IE2Video: Adapting Pretrained Diffusion Models for Event-Based Video Reconstruction
This work addresses power constraints in surveillance, robotics, and wearable systems by enabling low-power event-based sensing while maintaining standard video output, though it is incremental as it adapts existing diffusion models.
The paper tackles the problem of reconstructing RGB video from sparse RGB keyframes and continuous event streams to reduce power consumption in continuous video monitoring, achieving a 33% improvement in perceptual quality over an autoregressive baseline.

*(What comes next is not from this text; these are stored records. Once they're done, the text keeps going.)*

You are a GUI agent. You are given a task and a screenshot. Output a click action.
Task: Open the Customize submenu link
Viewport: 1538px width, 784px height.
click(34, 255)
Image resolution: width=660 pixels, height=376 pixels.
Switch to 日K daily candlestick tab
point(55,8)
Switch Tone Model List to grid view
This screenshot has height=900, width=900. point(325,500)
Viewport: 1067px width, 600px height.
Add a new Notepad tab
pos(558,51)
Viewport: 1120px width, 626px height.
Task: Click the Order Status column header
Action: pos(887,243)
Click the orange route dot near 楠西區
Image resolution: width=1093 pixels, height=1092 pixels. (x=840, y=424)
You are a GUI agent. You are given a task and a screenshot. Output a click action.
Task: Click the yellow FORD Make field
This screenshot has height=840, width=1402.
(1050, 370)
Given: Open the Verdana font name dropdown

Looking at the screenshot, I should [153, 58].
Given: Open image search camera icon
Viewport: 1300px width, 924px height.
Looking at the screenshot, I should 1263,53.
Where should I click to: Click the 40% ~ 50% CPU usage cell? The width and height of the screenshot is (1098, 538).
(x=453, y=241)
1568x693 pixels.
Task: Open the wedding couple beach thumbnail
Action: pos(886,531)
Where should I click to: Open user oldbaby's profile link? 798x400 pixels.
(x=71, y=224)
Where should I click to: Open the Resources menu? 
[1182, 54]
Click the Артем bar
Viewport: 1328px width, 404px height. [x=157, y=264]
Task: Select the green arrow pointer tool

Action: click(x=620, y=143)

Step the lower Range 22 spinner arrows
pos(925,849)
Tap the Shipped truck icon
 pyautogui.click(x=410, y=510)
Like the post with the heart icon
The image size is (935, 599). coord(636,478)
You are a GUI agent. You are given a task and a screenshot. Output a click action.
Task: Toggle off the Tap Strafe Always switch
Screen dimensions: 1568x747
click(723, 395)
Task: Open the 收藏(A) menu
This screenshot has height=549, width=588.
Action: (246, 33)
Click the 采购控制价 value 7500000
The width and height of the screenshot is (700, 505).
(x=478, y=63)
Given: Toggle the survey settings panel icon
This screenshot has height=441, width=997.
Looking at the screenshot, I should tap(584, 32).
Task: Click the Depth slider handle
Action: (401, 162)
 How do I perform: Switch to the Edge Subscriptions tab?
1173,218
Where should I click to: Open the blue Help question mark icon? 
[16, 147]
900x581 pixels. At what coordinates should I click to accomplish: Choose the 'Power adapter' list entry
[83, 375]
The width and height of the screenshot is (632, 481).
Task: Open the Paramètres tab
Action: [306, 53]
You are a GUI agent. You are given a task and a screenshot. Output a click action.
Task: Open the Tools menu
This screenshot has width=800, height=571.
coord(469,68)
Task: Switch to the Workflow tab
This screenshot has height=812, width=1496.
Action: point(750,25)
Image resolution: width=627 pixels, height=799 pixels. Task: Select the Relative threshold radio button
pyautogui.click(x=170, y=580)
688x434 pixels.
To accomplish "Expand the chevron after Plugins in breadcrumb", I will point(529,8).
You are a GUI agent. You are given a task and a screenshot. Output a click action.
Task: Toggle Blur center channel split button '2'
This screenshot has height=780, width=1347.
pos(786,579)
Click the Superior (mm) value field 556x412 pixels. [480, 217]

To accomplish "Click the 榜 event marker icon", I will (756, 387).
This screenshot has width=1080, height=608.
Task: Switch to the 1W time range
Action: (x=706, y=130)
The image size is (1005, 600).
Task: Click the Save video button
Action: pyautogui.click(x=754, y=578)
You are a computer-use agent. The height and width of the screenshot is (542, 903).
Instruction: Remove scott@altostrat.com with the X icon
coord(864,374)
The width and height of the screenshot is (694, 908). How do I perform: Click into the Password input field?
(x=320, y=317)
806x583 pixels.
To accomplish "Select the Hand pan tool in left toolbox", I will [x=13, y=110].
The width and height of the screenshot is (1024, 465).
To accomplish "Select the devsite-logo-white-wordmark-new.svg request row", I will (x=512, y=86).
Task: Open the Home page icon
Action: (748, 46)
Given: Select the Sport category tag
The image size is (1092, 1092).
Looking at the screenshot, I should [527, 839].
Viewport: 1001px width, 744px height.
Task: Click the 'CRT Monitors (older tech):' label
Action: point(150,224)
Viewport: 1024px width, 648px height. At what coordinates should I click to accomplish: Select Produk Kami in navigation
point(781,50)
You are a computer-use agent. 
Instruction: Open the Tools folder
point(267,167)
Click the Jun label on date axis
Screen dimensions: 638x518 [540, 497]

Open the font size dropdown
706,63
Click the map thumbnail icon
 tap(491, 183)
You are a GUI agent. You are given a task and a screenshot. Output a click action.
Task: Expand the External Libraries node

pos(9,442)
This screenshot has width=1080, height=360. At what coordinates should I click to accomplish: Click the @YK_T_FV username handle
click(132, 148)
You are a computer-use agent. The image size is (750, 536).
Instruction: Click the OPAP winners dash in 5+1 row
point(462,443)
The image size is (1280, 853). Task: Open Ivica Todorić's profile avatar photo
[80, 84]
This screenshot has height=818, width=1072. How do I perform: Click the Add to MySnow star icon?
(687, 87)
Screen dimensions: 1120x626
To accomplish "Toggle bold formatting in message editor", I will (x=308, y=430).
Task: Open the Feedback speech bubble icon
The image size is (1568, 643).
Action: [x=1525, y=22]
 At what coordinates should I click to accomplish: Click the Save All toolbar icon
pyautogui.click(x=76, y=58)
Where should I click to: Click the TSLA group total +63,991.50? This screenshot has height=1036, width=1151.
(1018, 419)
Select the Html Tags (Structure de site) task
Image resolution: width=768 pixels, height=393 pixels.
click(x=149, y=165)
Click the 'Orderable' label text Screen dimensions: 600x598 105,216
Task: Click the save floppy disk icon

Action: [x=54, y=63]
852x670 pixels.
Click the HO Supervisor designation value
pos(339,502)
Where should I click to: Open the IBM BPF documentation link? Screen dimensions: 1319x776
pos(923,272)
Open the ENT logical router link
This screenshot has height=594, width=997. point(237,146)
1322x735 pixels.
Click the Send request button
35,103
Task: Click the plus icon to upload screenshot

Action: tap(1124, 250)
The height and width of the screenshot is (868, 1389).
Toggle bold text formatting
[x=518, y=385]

Continuous video monitoring in surveillance, robotics, and wearable systems faces a fundamental power constraint: conventional RGB cameras consume substantial energy through fixed-rate capture. Event cameras offer sparse, motion-driven sensing with low power consumption, but produce asynchronous event streams rather than RGB video. We propose a hybrid capture paradigm that records sparse RGB keyframes alongside continuous event streams, then reconstructs full RGB video offline -- reducing capture power consumption while maintaining standard video output for downstream applications. We introduce the Image and Event to Video (IE2Video) task: reconstructing RGB video sequences from a single initial frame and subsequent event camera data. We investigate two architectural strategies: adapting an autoregressive model (HyperE2VID) for RGB generation, and injecting event representations into a pretrained text-to-video diffusion model (LTX) via learned encoders and low-rank adaptation. Our experiments demonstrate that the diffusion-based approach achieves 33\% better perceptual quality than the autoregressive baseline (0.283 vs 0.422 LPIPS). We validate our approach across three event camera datasets (BS-ERGB, HS-ERGB far/close) at varying sequence lengths (32-128 frames), demonstrating robust cross-dataset generalization with strong performance on unseen capture configurations.